How diffusion models work
Diffusion models are a kabbalistic miracle of math. At the core, they’re just incredibly advanced denoising systems, formally known as Denoising Diffusion Probabilistic Models (DDPMs), e.g. Stable Diffusion and DALLE-2.
During training, the model is shown hundreds of millions of images paired with text descriptions. To teach it how to "clean up" noisy images, we intentionally add random noise to each training image. The model’s job is to learn how to reverse it using the text prompt as a guide for where and how to remove the noise.
When you generate an image, the model performs this process in reverse. It starts with a latent space of pure random noise and gradually subtracts more and more noise with each diffusion step. It's synthesizing an image from scratch by removing all of the noise until the image remains, organizing the chaos into whatever you asked it to generate.
I think this is much easier to explain visually, so here’s an animation of each diffusion phase of Qwen Image generating Ty riding a skateboard:

Each frame in that GIF shows a separate de-noising step. You can see the noise gradually get removed as the image is unearthed from the chaos. I don’t really know how to describe why this is intellectually cool to me– it’s like you’re uncovering order from chaos.
Another cool thing you can do is an “image to image” flow by shoving an existing image into the latent space in place of the randomly generated noise. This is yet another mathematical miracle which allows you to generate images matching the style of another image.
Either way, the model is effectively synthesizing the image one pixel at a time and removing noise one component at a time. This works great for illustrations, scenery, and wallpapers; but the model doesn't handle text properly because it's going for pixel patterns instead of internally consistent symbols. This works great for our blog illustrations, but it means I have to add the text in after the fact instead of it being a fundamental component of the image. It'd be great if a model could just solve text rendering for me.
Qwen Image claims to have solved complex text rendering
One of the biggest weaknesses of open weights AI models is rendering text. Text is surprisingly complicated and bad AI text examples can be found all over the internet. This is bad enough for languages like English, but even worse for logographic languages like Chinese. One of my test prompts for this is a sign that says "我爱你" (I love you). Those characters are some of the most common in the Chinese language, so I’d expect them to be well represented in the training set.

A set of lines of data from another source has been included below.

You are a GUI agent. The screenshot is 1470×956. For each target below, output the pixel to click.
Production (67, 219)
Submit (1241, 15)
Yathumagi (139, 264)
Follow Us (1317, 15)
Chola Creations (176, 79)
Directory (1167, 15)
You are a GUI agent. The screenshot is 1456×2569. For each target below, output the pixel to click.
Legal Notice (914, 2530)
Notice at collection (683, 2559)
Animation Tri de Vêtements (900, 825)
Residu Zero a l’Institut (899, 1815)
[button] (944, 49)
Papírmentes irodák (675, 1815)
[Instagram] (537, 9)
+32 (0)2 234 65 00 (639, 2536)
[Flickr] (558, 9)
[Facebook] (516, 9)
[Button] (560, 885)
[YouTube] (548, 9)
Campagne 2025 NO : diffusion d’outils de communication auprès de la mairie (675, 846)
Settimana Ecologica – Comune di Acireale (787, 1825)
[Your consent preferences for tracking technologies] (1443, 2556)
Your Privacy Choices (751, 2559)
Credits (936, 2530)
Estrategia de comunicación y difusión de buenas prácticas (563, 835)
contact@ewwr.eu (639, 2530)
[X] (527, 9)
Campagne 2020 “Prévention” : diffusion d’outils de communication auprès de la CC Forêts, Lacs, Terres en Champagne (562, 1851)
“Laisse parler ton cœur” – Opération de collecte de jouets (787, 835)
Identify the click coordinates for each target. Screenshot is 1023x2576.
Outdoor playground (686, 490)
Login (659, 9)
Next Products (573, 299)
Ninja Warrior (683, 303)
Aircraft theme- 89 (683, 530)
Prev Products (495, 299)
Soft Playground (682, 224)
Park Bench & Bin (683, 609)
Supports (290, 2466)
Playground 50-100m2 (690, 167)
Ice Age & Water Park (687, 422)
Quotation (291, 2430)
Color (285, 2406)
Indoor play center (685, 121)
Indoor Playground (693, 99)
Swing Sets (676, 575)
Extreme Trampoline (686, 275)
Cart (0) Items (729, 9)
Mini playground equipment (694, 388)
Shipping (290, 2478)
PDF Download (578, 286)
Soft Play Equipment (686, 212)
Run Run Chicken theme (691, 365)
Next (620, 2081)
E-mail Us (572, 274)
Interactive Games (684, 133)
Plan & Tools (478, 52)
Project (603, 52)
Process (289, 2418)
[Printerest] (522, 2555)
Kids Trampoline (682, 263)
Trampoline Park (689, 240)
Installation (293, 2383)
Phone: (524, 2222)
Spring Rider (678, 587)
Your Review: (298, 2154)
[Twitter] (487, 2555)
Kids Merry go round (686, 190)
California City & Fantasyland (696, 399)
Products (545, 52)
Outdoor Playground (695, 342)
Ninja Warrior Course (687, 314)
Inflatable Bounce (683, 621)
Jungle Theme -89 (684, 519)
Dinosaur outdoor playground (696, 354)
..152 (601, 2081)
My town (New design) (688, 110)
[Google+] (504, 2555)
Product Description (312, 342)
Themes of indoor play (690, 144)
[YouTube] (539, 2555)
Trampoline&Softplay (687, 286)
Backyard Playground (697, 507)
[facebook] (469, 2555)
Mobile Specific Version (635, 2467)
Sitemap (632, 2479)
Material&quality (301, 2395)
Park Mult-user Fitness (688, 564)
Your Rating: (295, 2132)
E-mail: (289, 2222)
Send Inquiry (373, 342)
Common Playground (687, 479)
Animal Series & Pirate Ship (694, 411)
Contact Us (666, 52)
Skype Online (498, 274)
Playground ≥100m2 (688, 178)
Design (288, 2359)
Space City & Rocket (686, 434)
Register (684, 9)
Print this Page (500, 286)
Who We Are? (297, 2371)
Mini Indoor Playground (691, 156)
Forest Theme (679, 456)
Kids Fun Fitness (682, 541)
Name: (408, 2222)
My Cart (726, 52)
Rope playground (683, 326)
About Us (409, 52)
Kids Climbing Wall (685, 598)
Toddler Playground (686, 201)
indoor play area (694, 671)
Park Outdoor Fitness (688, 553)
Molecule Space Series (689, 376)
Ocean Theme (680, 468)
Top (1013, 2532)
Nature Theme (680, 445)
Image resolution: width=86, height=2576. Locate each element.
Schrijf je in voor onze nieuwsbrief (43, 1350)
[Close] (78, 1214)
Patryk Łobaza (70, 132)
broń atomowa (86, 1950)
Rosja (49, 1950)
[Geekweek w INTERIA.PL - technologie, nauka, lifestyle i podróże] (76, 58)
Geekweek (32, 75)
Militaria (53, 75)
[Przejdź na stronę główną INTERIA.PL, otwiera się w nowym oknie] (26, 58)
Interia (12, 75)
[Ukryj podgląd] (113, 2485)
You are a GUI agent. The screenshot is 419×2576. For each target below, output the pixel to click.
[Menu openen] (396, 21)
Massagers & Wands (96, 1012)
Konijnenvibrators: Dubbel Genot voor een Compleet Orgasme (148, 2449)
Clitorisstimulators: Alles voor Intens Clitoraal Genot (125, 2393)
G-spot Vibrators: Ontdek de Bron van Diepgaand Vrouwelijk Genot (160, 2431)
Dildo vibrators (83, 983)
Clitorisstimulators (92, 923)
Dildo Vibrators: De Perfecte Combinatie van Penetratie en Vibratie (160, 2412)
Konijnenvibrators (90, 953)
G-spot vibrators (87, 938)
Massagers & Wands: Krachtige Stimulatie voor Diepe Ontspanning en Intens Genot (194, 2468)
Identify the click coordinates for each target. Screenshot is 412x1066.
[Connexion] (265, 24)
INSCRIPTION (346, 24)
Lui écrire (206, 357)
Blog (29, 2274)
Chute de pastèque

Qwen claims to excel at “complex text rendering, including multi-line layouts, paragraph-level semantics, and fine-grained details.” In the paper, they compare the generation of text in a flat document, but how does it fare in more complex scenarios?
Figure 17 from the Qwen Image paper showing Qwen Image's text rendering capabilities compared to other models
Qwen claims to excel at "complex text rendering, including multi-line layouts, paragraph-level semantics, and fine-grained details." In the paper, they compare the generation of text in a flat document, but how does it fare in more complex scenarios? Let me test each of these capabilities systematically.
Multi-line layouts
Prompt: An anime woman holding a sign that says "我爱你" (I love you in Simplified Chinese) -- Left side is Stable Diffusion XL, right side is Qwen Image
This is night and day better, almost to a ridiculous level. 👏
Paragraph-level semantics
Next, let's test paragraph-level text rendering, such as the intro to the FitnessGram Pacer Test:
How it should read
The FitnessGram Pacer Test is a multistage aerobic capacity test that progressively gets more difficult as it continues. The 20 meter pacer test will begin in 30 seconds. Line up at the start. The running speed starts slowly but gets faster each minute after you hear this signal bodeboop. A single lap should be completed every time you hear this sound.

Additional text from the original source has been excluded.